Learn more about pre-existing conditions and how the individual market has changed due to laws prohibiting insurance companies from discriminating.
What is a pre-existing condition?
Before diving into how a pre-existing condition could affect your individual health insurance coverage, let’s see what the pre-existing condition definition is.
The Patient Advocate Foundation defines a pre-existing condition as a health problem an individual knew about and had possibly been treated for, before applying for new coverage.
Some examples of pre-existing conditions include:
- Sleep apnea
Pre-existing conditions, of course, are not limited to these few examples, and you should make sure to read the specifics of any plan you’re considering to make sure that your plan covers any medical conditions or health problems you have.
Insurance companies used to sometimes charge more or refuse people with pre-existing conditions. This is because more health problems will result in a high-risk pool of members—which means the insurance company was dishing out more money for people who actually used their individual health insurance to its fullest extent.
Do Affordable Care Act (ACA) plans take pre-existing conditions into account?
In the past, pre-existing conditions could pose huge problems for people looking for a new plan. If you had a pre-existing condition, and were looking for a health insurance plan, insurance companies could charge outrageous costs or even deny coverage.
Under current law, insurance companies cannot charge more or refuse coverage due to pre-existing conditions. In 2014, the ACA went into effect, and it was no longer legal for insurance companies to deny coverage for individuals with pre-existing conditions. If you’re buying an ACA-compliant individual health insurance plan, you won’t have to worry about pre-existing conditions you or a family member may have. This does not mean that everything will be covered under your insurance plan. Make sure you read the plan details to see what is covered (regardless of whether it was discovered before coverage under that plan started).
Do non-ACA compliant plans consider pre-existing conditions?
According to healthcare.gov, insurance companies cannot refuse coverage or charge more because of a pre-existing condition, but there are some exceptions to this.
Certain plans, like short-term plans, can reject applicants because of pre-existing conditions. The reason some people may still want these plans, is that they’re often significantly cheaper than ACA-compliant plans. NBC News reported that the current administration has signaled that they plan to extend the amount of time individuals can be covered with a short-term plan. In the past, these plans were limited to 90 days, but it’s possible that they will be extended to 364 days, making them a viable option for some throughout the entire year.

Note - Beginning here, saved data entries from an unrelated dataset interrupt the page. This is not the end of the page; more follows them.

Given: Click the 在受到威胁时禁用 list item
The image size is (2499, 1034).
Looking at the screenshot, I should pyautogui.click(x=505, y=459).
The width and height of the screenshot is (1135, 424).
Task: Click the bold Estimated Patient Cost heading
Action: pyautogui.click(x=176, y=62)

Another exception is that grandfathered plans do not have to cover pre-existing conditions or preventative care, but since these plans are no longer available, you shouldn’t worry about it as someone looking for a new plan.
Will a pre-existing condition result in a higher premium?
Under current law, there should not be any penalty for someone under your policy having a pre-existing condition. If you, or someone under your policy does have a serious health problem, you may end up choosing to buy a plan with a higher premium that allows for more coverage. In that way, a pre-existing condition could result in a higher premium, but only by your choice. You’re not required to choose a certain type of plan depending on health-care needs.
There are still plenty of health insurance options for people with pre-existing conditions. Shopping on the individual market, you may be able to find plans that accommodate your needs and give you the coverage to ensure your medical needs are taken care of.